Pixel coordinate grounding data
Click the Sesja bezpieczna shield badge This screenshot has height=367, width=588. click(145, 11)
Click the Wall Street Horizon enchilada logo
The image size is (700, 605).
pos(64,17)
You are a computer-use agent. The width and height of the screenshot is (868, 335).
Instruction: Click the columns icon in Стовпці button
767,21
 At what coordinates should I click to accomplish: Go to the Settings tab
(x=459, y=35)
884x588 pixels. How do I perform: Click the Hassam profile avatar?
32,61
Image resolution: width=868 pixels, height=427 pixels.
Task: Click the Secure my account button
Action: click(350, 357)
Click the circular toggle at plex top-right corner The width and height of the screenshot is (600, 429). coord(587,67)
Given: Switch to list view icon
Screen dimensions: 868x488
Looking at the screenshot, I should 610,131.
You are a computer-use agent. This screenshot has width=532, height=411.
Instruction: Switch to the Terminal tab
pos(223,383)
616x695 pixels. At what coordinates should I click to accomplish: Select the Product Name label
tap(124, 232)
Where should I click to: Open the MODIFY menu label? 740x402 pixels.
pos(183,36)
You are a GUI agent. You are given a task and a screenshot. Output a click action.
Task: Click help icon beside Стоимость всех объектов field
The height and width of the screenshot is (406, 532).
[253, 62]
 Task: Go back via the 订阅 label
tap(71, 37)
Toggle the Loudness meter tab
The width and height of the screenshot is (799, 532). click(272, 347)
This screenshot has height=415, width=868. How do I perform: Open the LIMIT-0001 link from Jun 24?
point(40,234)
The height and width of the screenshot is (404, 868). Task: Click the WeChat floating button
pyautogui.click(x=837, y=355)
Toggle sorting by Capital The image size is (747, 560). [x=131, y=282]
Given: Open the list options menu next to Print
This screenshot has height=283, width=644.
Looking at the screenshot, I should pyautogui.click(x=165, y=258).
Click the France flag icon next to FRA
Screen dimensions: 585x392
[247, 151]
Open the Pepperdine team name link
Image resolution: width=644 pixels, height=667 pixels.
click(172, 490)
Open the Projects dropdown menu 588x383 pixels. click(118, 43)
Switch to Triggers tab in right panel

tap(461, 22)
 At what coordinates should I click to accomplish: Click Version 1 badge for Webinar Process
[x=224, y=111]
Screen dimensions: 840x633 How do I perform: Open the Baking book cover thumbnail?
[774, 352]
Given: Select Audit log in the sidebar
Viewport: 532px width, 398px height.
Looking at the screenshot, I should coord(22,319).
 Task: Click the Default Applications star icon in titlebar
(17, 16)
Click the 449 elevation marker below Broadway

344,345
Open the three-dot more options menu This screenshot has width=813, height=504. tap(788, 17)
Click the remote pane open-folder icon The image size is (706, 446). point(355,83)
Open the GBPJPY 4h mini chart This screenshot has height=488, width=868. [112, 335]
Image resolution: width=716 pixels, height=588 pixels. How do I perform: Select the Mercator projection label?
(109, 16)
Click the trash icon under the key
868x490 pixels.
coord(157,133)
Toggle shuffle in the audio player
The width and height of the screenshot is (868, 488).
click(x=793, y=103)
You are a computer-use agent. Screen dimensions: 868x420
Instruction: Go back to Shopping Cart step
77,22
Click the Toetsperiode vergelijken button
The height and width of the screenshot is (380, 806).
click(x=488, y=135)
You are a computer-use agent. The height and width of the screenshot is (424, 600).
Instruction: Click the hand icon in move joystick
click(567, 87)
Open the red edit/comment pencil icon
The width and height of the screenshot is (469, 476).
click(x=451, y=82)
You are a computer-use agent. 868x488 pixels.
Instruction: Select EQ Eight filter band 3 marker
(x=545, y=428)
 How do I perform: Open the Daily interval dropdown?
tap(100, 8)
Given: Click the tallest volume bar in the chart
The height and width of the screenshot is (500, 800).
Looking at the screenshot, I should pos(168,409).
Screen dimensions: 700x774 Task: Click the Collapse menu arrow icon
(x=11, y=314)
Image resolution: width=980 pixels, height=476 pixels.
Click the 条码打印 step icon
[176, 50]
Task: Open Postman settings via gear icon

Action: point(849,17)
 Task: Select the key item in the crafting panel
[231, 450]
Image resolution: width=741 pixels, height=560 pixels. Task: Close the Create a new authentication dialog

→ Aim of the exercise
Using the entries shown above, reproduce verbatim the lines from the line bearing "This screenshot has height=283, width=644." to the line bearing "Toggle shuffle in the audio player", inclusive.

→ The completed task
This screenshot has height=283, width=644.
Looking at the screenshot, I should pyautogui.click(x=165, y=258).
Click the France flag icon next to FRA
Screen dimensions: 585x392
[247, 151]
Open the Pepperdine team name link
Image resolution: width=644 pixels, height=667 pixels.
click(172, 490)
Open the Projects dropdown menu 588x383 pixels. click(118, 43)
Switch to Triggers tab in right panel

tap(461, 22)
 At what coordinates should I click to accomplish: Click Version 1 badge for Webinar Process
[x=224, y=111]
Screen dimensions: 840x633 How do I perform: Open the Baking book cover thumbnail?
[774, 352]
Given: Select Audit log in the sidebar
Viewport: 532px width, 398px height.
Looking at the screenshot, I should coord(22,319).
 Task: Click the Default Applications star icon in titlebar
(17, 16)
Click the 449 elevation marker below Broadway

344,345
Open the three-dot more options menu This screenshot has width=813, height=504. tap(788, 17)
Click the remote pane open-folder icon The image size is (706, 446). point(355,83)
Open the GBPJPY 4h mini chart This screenshot has height=488, width=868. [112, 335]
Image resolution: width=716 pixels, height=588 pixels. How do I perform: Select the Mercator projection label?
(109, 16)
Click the trash icon under the key
868x490 pixels.
coord(157,133)
Toggle shuffle in the audio player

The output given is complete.